A High Court judge will decide on Saturday whether a seven-year-old boy whose mother ran away with him to stop him having cancer treatment can undergo radiotherapy treatment following surgery on a brain tumour.

Mr Justice Bodey heard on Friday that Neon Roberts' mother Sally did not want doctors to begin radiotherapy treatment.

neon roberts

Neon Roberts went missing with his mother on Monday

Ms Roberts, 37, of Brighton, East Sussex, told a High Court hearing in London that she was not a "bonkers mother" and feared that radiotherapy would cause Neon long-term harm.

But doctors said Neon might die within months without radiotherapy treatment and urged the judge to give them the go-ahead.

Mr Justice Bodey said he would announce his decision on Saturday.

He said hospitals where Neon received treatment and medics involved should not be identified in reports.

Neon's father Ben, who lives in London and is separated from Ms Roberts, had agreed to radiotherapy but was "apprehensive", the court heard.

Mr Justice Bodey said Neon's illness was the "stuff of every parent's nightmare".

He said he would balance what radiotherapy treatment would achieve against the "downsides".

The case hit the headlines earlier this week when Ms Roberts, who was then living in Tiverton, Devon, disappeared with Neon.

Both were found safe after a judge ordered a search.

Ms Roberts, a New Zealander, apologised for vanishing and told Mr Justice Bodey that she had panicked.

She told the court that she feared radiotherapy would reduce Neon's intelligence quotient (IQ), shorten his life, put him at risk of having strokes and make him infertile.

"I want him to have the best quality of life and I feel radiotherapy could damage, greatly affect his future," Ms Roberts told the judge.

"I have been told that if he doesn't have radiotherapy treatment he will die. I have been saying, 'show me the studies'."

She added: "Radiation damages DNA for life."

Ms Roberts said she would agree to Neon being given chemotherapy because damage caused could be "overcome".

Robin Tolson QC, for Ms Roberts, said the judge should rule that Neon should not receive radiotherapy.

"This is not an area where doctors should dictate but where parents should decide," Mr Tolson told the judge.

"The reality is parents are not getting a choice, because if they don't agree with the treatment the police will be knocking on their door."

He added: "It is time the medical profession thought again. Is it the case that in five years time, doctors will be looking back and wondering why, in the light of developments, they used this treatment, which is so very damaging?"

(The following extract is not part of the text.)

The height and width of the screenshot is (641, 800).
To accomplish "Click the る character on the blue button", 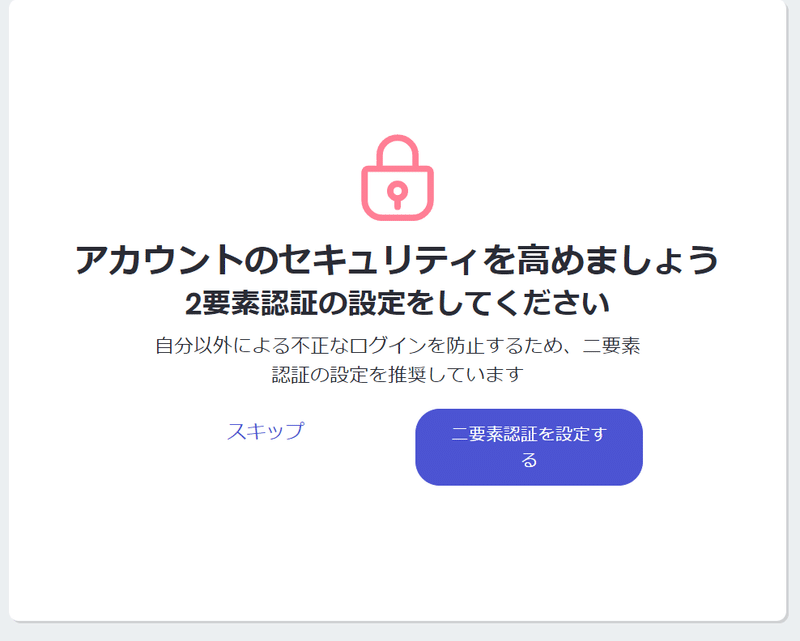I will pos(529,460).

A doctor involved in Neon's care told the court that Ms Roberts' comments were very sensible and accepted that there could be side effects.

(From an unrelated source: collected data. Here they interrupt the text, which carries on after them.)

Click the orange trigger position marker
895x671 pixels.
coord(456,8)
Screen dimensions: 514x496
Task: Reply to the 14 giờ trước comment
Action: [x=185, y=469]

But he said without radiotherapy the little boy could die within a few months.

"I think it is a balance. I don't think it's a fine balance," said the doctor.

"There is a distinct disadvantage in terms of the overall survival.

"There are side effects that occur but we must not underestimate the quality of life of patients who have these side effects."

He added: "The vast majority of parents will have concerns whether to make the decision but go with the treatment recommended."

Mr Roberts was not at the hearing because he was with Neon - but he wrote to tell the judge that he had agreed to radiotherapy because it seemed to be the "best course".

"Obviously I am concerned about side effects and slightly apprehensive about radiotherapy," said Mr Roberts' message.

"If Sally produces sufficient evidence that radiotherapy is not a necessity then I am happy to support her."